Direct Combustion of Fine Coal from Coal Waste—TDA Research, Inc., 12345 West 52nd Avenue, Wheat Ridge, CO 80033-1916
Fei Yi, Principal Investigator, feiyi@tda.com
John Wright, Business Official, jdwright@tda.com
Amount: $1,100,000.00
Fine coal is a coal waste generated by washing the coal at the mines, and contains 30~55 wt% water after thickening via gravity settling/filtration. Due to the lack of cost effective approaches to remove the water from fine coal, needed in order to burn it in a conventional boiler, the coal producers often choose to discard the fine coal. There is already approximately 4 billion tons of fine coal waste in the U.S. and another 70~90 million tons is being produced every year. A unique process for the direct combustion of the wet fine coal, without further dewatering, is developed. Bench-scale testing has already been conducted in the Phase I and Phase II projects. Pilot-scale demonstrations will be conducted and the process’s economic advantages will be quantified in Phase IIA. In Phase II, a pumpable coal water slurry with 62.5% solid loading was prepared from real fine coal and slurry production was scaled up by a factor of 12. A burner designed for this process and a bench-scale combustor were constructed in the lab.

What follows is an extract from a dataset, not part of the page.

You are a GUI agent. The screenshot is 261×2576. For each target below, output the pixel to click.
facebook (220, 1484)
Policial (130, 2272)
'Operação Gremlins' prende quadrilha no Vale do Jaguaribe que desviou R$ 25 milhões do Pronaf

In the combustion tests, a 17-kW self- sustained slurry flame burned stably in air and the fuel burnout was 95%. A computational fluid dynamics model was developed to simulate the slurry combustion process. With a newly constructed burner, this technology will be further demonstrated at the 100-kW level at an existing pilot-scale facility. The computational fluid dynamics model of the slurry combustion process will be updated after the pilot data is acquired. Furthermore, a techno-economic analysis of retrofitting a circulating fluidized bed boiler with this technology will be conducted to show the cost benefits. This technology can be applied to retrofit existing power plants or build new power plants at location close to the fine coal. With this new technology, the 4 billion tons of currently unusable fuel can be turned into electricity and its negative effect on environment is minimized.